Back at work, Ricky is robbed and brutally assaulted while making deliveries. While he is in the waiting room at hospital, Maloney phones him and explains that he is facing fines of over £1,000 as his barcode scanner was destroyed in the assault. While Seb finally warms up and re-joins the family, a desperate and grievously injured Ricky drives off to work in tears as his family begs him to not leave.

==Cast==

- Kris Hitchen as Ricky Turner
- Debbie Honeywood as Abby Turner
- Rhys Stone as Seb Turner
- Katie Proctor as Liza Jane Turner
- Ross Brewster as Maloney
- Charlie Richmond as Henry
- Julian Ions as Freddie
- Sheila Dunkerley as Rosie
- Maxie Peters as Robert
- Christopher John Slater as Ben
- Heather Wood as Mollie
- Alberto Dumba as Harpoon
- Natalia Stonebanks as Roz
- Jordan Collard as Dodge
- Dave Turner as Magpie

==Production==
Principal photography began in Newcastle upon Tyne and the surrounding areas in September 2018.

==Release==
The film was selected to compete for the Palme d'Or at the 2019 Cannes Film Festival. Despite having a broken arm in a sling, the 82-year-old Loach appeared at Cannes to promote the film and announce that it would be his final film to compete at the festival. At the 10th Magritte Awards, Sorry We Missed You received the Magritte Award for Best Foreign Film in Coproduction. At the 13th Gaudí Awards, it won the Gaudí Award for Best European Film.

==Reception==
===Box office===
The film grossed £6.3 million.

===Critical reception===
On Rotten Tomatoes, the film holds an approval rating of based on reviews, with an average rating of . The site's critical consensus reads "Sorry We Missed You may strike some as tending toward the righteously didactic, but director Ken Loach's passionate approach remains effective." Metacritic, which uses a weighted average, assigned the film a score of 82 out of 100, based on 26 critics, indicating "universal acclaim".

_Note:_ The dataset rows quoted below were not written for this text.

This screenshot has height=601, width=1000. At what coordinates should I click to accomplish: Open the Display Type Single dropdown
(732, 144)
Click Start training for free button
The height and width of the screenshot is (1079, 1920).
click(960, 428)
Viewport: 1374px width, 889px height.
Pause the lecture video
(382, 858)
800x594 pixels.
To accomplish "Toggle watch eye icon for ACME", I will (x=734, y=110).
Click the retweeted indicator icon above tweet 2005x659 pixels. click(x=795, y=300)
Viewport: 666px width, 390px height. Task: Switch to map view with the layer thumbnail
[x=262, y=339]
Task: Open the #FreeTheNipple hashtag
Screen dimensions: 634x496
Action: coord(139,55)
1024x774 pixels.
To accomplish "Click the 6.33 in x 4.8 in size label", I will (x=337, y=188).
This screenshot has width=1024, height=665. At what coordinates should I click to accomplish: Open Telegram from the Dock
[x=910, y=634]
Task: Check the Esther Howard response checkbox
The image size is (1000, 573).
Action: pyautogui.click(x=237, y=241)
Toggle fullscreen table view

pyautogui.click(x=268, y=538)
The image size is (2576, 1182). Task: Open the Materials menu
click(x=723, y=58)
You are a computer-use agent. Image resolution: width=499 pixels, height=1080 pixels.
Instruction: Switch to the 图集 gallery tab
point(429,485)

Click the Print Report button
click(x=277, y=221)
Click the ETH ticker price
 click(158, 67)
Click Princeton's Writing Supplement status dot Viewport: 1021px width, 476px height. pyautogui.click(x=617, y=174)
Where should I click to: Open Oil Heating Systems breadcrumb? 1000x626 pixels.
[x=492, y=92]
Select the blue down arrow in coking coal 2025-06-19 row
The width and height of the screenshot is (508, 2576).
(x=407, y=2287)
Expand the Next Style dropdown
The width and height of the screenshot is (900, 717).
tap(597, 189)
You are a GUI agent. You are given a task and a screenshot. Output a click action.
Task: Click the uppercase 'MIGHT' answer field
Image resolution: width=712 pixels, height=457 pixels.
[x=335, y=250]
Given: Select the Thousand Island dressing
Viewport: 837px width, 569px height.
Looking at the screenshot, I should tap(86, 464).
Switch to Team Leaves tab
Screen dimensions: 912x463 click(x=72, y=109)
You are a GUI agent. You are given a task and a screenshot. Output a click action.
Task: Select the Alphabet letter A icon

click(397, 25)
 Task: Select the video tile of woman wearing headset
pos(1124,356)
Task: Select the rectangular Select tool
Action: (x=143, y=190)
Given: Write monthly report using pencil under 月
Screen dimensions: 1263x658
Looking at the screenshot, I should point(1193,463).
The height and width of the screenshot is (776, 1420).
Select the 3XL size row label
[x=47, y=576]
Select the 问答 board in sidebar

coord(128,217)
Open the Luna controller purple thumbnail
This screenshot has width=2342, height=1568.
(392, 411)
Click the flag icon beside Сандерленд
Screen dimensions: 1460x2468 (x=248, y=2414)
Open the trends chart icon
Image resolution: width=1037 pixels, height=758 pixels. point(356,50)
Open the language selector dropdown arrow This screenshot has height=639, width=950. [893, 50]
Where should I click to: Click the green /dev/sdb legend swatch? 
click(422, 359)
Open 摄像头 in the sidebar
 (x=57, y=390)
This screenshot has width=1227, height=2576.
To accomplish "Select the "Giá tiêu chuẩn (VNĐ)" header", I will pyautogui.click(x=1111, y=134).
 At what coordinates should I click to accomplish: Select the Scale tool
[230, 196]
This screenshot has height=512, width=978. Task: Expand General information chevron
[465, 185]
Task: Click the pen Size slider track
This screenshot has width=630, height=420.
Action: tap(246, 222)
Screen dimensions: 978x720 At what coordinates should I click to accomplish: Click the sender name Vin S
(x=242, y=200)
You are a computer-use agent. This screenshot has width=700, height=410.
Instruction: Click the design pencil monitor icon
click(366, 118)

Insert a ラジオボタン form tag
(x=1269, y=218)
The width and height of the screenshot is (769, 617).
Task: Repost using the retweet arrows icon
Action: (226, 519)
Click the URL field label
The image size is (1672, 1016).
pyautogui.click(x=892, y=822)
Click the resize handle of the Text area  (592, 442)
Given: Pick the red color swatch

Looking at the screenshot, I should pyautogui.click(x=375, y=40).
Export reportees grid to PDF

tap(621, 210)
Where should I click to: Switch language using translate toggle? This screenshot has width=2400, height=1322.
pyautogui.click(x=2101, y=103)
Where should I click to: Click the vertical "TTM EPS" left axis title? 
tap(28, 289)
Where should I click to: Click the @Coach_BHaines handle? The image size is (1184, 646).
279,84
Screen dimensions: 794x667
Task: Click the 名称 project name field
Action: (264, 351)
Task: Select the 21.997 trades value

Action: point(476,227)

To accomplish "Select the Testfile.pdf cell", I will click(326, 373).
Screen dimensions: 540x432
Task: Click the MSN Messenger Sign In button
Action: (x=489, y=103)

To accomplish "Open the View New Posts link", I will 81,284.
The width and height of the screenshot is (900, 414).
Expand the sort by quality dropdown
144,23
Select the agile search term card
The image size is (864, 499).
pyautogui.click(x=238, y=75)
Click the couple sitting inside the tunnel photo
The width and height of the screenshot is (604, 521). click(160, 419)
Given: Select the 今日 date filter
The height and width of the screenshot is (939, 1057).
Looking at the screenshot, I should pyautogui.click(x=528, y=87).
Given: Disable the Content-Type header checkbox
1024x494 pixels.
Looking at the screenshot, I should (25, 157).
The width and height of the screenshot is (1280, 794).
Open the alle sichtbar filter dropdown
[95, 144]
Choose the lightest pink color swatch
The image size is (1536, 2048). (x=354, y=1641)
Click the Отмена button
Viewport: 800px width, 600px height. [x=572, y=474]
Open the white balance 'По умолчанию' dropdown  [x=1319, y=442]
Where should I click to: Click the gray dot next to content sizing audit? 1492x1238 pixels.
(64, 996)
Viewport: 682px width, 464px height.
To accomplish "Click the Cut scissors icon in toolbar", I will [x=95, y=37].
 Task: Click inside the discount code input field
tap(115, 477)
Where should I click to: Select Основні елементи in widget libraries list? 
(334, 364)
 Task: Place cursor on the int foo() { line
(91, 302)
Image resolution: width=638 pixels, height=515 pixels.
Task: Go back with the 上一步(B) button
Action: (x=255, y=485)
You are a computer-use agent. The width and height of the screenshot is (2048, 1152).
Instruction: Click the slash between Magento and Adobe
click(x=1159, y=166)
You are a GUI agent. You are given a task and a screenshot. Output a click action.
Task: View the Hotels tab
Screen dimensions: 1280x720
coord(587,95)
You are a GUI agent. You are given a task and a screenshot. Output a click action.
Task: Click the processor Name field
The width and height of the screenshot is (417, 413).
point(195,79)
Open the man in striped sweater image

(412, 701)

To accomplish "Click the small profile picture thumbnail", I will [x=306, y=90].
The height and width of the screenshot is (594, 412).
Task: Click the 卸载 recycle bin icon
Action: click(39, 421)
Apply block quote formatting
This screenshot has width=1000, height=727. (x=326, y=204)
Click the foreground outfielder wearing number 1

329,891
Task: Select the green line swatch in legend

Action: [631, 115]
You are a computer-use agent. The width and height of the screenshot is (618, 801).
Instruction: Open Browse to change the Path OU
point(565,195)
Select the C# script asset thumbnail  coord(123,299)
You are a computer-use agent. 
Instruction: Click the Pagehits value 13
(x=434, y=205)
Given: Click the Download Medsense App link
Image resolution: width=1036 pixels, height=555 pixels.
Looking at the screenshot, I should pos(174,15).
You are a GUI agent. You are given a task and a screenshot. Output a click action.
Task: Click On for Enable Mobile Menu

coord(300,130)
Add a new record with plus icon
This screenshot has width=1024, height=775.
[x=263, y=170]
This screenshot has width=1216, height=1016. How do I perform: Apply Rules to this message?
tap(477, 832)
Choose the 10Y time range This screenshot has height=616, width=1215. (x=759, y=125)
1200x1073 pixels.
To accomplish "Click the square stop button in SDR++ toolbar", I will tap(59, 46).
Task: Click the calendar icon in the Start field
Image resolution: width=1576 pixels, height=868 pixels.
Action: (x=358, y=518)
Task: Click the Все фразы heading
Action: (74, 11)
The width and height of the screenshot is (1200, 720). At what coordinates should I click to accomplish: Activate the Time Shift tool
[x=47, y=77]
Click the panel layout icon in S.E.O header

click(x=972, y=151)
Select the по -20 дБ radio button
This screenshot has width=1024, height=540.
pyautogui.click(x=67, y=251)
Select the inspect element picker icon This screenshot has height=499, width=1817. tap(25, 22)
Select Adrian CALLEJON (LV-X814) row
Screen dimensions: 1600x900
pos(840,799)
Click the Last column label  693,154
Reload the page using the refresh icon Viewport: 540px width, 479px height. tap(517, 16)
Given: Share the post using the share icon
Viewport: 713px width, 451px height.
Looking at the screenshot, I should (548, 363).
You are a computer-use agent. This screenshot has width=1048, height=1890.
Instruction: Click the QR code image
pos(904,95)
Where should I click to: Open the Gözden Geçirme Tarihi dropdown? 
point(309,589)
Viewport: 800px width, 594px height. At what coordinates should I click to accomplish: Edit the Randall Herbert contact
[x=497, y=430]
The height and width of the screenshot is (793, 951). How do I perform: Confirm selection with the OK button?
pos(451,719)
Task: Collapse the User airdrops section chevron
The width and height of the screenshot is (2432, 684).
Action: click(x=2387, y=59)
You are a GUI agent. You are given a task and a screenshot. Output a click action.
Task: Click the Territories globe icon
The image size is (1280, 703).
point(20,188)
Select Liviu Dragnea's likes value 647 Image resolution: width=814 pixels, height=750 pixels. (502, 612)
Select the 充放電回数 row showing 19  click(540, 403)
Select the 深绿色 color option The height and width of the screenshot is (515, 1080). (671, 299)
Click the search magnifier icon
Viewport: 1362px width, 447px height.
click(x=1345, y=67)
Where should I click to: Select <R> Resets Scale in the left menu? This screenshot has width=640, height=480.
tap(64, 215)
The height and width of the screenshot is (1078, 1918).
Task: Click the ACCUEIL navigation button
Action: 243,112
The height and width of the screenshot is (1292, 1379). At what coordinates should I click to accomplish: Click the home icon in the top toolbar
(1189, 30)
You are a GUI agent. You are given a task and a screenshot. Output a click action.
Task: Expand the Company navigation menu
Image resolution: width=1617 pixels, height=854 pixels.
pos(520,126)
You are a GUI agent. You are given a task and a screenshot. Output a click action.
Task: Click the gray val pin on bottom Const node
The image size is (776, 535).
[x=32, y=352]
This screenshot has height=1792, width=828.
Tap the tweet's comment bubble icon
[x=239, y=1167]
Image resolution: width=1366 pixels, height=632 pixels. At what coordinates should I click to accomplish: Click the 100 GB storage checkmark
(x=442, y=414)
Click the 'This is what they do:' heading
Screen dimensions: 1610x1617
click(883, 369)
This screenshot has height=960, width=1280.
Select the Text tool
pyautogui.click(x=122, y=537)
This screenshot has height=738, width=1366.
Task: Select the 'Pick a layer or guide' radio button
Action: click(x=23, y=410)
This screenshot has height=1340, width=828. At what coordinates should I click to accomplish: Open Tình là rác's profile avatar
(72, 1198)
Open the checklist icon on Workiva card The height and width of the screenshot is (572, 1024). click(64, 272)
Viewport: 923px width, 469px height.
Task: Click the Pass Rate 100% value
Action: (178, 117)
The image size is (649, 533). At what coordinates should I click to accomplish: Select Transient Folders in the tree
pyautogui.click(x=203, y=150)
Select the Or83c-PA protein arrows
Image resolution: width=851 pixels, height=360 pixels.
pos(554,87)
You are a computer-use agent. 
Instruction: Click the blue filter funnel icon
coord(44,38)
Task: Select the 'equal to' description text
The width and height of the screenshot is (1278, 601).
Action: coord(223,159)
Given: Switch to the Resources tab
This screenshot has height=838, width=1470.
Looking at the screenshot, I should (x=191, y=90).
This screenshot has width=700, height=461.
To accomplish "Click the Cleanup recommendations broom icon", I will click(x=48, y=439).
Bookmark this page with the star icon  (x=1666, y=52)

David Rooney in The Hollywood Reporter wrote that the film "is an expertly judged and profoundly humane movie, made without frills or fuss but startlingly direct in its emotional depiction of the tough stuff that is the fiber of so many ordinary lives."

Peter Bradshaw in The Guardian believed it was superior to Loach's previous film I, Daniel Blake (2016), which won the Palme d'Or at Cannes. Bradshaw wrote: "it is more dramatically varied and digested, with more light and shade in its narrative progress and more for the cast to do collectively. I was hit in the solar plexus by this movie, wiped out by the simple honesty and integrity of the performances." The review in The Times praised the performance of newcomer Debbie Honeywood as Abby, who was cast after a talent search of non-professionals. Contributor Kevin Maher believed the film should have concentrated on her character instead of Ricky, Abby's husband.

Geoffrey Macnab wrote in The Independent that Loach's film "captures brilliantly the alienation and existential anguish that its main characters feel. There is nothing they can do to help themselves. The more they fight to change their circumstances, the worse those circumstances become." Macnab commented that Loach and his screenwriter Laverty "pursue their story to its logical conclusion, ending the film in a way that is both ingenious and devastating."

Owen Gleiberman of Variety writes: "Loach stages all of this with supreme confidence and flow" leading to "a fraught, touching, and galvanizing movie." Raphael Abrahams, in his review for the Financial Times, states: "In the end credits he [Loach] gives thanks to those drivers whose testimony informed the film but who wished to remain anonymous. He is their much-needed voice and remains that of our moral conscience."

Trevor Johnston of British film publication Sight & Sound wrote "While Sorry We Missed You may not be as sentimentally affecting as I, Daniel Blake, it delivers a more nuanced, troubling and provocative state-of-the-nation address. As such, it’s surely among Loach and Laverty’s most sinewy efforts."